Q 2.17: One mole of an ideal gas at standard temperature and pressure occupies 22.4 L (molar volume). What is the ratio of molar volume to the atomic volume of a mole of hydrogen? (Take the size of hydrogen molecule to be about 1 Å). Why is this ratio so large?

Answers (1)

S safeer

Radius of hydrogen atom = 0.5 $\AA$ = 0.5 x 10^-10 m (Size here refers to Diameter!)

Volume occupied by the hydrogen atom= $\frac{4}{3} \pi r^3$

= $4/3 \times 22/7 \times ( 0.5 \times 10^{-10})^3$

= $0.524 \times 10^{-30} m^3$

1 mole of hydrogen contains 6.023 x 10²³ hydrogen atoms.

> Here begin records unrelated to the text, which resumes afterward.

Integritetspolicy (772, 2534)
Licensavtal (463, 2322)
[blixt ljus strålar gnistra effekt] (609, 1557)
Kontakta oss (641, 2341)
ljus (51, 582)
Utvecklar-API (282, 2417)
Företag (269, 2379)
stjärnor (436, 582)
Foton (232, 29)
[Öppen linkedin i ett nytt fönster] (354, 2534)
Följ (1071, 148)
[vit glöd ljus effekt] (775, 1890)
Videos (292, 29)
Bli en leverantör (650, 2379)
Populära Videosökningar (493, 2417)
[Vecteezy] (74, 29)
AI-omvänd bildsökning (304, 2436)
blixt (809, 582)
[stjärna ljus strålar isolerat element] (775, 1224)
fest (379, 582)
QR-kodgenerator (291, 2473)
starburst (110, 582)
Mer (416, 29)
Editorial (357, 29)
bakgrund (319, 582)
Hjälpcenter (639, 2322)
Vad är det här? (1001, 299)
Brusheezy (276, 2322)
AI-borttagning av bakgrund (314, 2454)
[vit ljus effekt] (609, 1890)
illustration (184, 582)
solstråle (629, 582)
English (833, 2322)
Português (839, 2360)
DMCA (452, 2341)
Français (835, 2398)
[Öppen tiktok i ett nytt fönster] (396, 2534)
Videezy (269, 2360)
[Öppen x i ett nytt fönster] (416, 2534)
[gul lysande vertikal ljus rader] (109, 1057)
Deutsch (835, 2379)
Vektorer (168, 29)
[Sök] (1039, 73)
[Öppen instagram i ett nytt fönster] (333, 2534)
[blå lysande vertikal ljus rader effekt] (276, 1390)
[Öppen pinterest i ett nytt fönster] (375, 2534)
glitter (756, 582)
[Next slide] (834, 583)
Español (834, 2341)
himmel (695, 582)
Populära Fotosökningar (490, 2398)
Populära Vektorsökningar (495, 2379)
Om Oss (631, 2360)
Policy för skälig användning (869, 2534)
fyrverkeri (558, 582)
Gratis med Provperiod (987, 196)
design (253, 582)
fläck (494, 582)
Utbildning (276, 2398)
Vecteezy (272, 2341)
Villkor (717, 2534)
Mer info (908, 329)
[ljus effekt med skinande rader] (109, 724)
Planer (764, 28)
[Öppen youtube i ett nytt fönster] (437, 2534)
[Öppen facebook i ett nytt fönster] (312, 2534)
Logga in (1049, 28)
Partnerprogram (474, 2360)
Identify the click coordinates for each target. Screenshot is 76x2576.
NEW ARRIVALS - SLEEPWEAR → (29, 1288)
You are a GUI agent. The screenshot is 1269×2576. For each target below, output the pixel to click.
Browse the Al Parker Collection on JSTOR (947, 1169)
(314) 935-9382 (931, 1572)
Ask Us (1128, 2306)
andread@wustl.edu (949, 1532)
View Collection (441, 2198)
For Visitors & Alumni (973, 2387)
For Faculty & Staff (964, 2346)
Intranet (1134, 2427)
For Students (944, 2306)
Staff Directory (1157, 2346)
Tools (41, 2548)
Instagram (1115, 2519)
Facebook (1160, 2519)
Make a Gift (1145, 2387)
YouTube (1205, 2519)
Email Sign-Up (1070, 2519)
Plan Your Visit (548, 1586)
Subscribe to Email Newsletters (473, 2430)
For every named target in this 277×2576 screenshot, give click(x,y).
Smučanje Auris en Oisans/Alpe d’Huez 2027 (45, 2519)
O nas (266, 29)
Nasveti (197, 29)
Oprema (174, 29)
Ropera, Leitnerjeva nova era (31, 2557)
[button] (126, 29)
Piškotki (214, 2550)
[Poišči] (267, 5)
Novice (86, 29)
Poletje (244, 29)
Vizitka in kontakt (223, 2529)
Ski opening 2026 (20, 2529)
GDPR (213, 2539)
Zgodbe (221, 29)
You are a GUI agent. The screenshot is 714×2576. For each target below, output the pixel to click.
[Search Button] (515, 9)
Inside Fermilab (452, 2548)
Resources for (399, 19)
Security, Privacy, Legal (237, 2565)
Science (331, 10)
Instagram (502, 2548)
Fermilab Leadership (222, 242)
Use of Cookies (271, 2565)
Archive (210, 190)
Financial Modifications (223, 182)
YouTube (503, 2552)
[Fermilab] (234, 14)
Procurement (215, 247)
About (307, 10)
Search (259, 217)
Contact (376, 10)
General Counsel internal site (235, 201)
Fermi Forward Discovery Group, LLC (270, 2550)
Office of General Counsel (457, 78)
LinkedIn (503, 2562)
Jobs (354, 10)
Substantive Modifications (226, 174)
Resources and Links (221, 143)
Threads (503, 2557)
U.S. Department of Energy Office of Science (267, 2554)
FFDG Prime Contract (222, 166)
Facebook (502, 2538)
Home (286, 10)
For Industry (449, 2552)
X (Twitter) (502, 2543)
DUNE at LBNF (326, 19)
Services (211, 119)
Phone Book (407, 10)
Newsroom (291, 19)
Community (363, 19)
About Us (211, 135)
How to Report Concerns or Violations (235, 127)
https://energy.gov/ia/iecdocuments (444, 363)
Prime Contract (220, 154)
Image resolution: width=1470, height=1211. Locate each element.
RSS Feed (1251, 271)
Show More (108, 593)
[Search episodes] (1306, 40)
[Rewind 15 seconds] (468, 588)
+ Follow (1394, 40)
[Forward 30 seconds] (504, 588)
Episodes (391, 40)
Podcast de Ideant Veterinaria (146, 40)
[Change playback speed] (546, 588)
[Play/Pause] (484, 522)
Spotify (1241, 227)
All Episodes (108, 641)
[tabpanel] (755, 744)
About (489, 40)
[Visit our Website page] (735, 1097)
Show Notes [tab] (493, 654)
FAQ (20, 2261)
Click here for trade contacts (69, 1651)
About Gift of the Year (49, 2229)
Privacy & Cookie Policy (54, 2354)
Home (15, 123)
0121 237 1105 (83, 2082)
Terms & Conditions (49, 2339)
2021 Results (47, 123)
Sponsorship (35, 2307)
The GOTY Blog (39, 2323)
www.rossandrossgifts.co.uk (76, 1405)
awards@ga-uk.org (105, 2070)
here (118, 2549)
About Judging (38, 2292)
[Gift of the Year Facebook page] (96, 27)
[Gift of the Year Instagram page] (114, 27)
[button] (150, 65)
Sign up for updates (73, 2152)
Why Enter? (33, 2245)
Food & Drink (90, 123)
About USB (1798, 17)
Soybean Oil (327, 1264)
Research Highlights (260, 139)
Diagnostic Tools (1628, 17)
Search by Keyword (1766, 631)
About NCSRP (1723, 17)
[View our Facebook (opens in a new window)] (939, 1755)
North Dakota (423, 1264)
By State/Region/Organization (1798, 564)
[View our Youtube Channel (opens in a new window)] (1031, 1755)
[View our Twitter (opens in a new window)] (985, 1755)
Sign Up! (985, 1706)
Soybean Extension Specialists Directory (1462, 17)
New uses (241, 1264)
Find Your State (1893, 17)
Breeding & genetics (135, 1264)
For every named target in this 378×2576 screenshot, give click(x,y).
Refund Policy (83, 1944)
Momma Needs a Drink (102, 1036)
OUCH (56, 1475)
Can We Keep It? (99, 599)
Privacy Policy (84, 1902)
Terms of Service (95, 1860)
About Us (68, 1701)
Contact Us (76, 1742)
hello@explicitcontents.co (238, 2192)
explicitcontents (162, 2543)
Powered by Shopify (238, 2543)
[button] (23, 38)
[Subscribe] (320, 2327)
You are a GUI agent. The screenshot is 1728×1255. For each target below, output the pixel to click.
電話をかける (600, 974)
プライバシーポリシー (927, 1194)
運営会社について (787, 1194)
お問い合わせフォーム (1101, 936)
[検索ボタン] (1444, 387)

Volume of 1 mole of hydrogen atom = 6.023 x 10²³ x 0.524 x 10^-30

= 3.16 x 10^-7 m³

$V_{m} = 22.4 L = 22.4 \times 10^{-3} m^3$

$\frac{V_{m}}{V_{a}} = \frac{22.4\times10^{-3}}{3.16\times10^{-7}} = 7.09 \times 10^4$

The molar volume is $7.09 \times 10^4$ times greater than the atomic volume.

Hence, intermolecular separation in gas is much larger than the size of a molecule.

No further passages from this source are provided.